We then explore the performance of the hybrid expert model with four experts on more samples.
Compared with the original model, the mixed expert model with four experts (MoE) has significant advantages in processing time, and the processing time of MoE model is shorter than that of the original model in both small samples and large samples. For example, for 10 samples, the processing time of MoE model is 2.19, while that of original model is 4.00. For 100 samples, the processing time of MoE model is 29.78, while that of original model is 30.62. This shows that MoE model has a good performance in processing efficiency.
In terms of accuracy, MoE model and the original model performance is similar, and when the number of samples increases, the accuracy of MoE model has improved. For example, for 6 samples, the accuracy of MoE model is 0.25, while that of original model is 0.24; For 10 samples, the accuracy of MoE model is 0.28, and that of original model is 0.30. This shows that MoE model still has room for improvement on the basis of keeping the original accuracy.
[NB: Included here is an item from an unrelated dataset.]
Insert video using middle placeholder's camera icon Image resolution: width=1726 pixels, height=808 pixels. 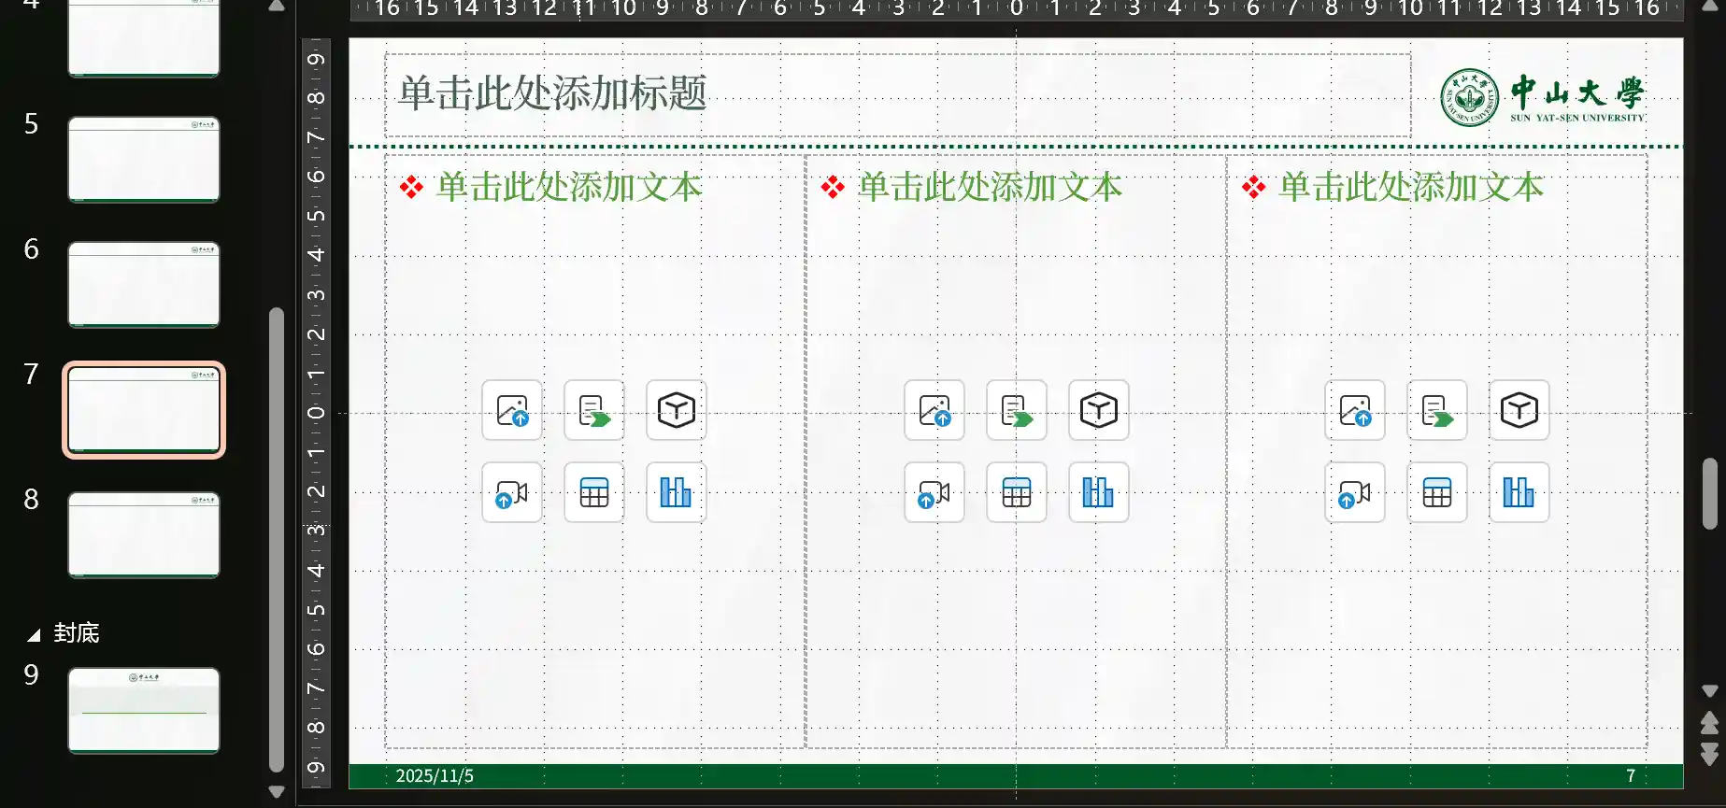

To sum up, the hybrid expert model with four experts can greatly reduce the processing time and improve the efficiency of the model while keeping the accuracy similar. In the case of a large number of samples, the accuracy of hybrid expert model tends to improve, showing good scalability and robustness.
5 Conclusion
We use Mixture of expert model to reduce the computational complexity of the model. When only half of the experts are used in the decoder layer, the speed is increased by about 20% compared with the original model, and the accuracy loss is about 10%.
References
[1] Vaswani, Ashish, et al. “Attention is all you need.” Advances in neural information processing systems. 2017.
[2]Shazeer, Noam, et al. “Outrageously large neural networks: The sparsely-gated mixture-of-experts layer.” arXiv preprint arXiv:1701.06538 (2017).
[3]Lepikhin, D., Lee, H., Xu, Y., Chen, D., Firat, O., Huang, Y., … & Chen, M. X. (2020). Gshard: Scaling giant models with conditional computation and automatic sharding. arXiv preprint arXiv:2006.16668.
[4] Zhang, Zhengyan, et al. “MoEfication: Transformer Feed-forward Layers are Mixtures of Experts.” arXiv preprint arXiv:2110.01786 (2021).
[5] Karypis, George, and Vipin Kumar. “A fast and high-quality multilevel scheme for partitioning irregular graphs.” SIAM Journal on scientific Computing 20.1 (1998): 359-392.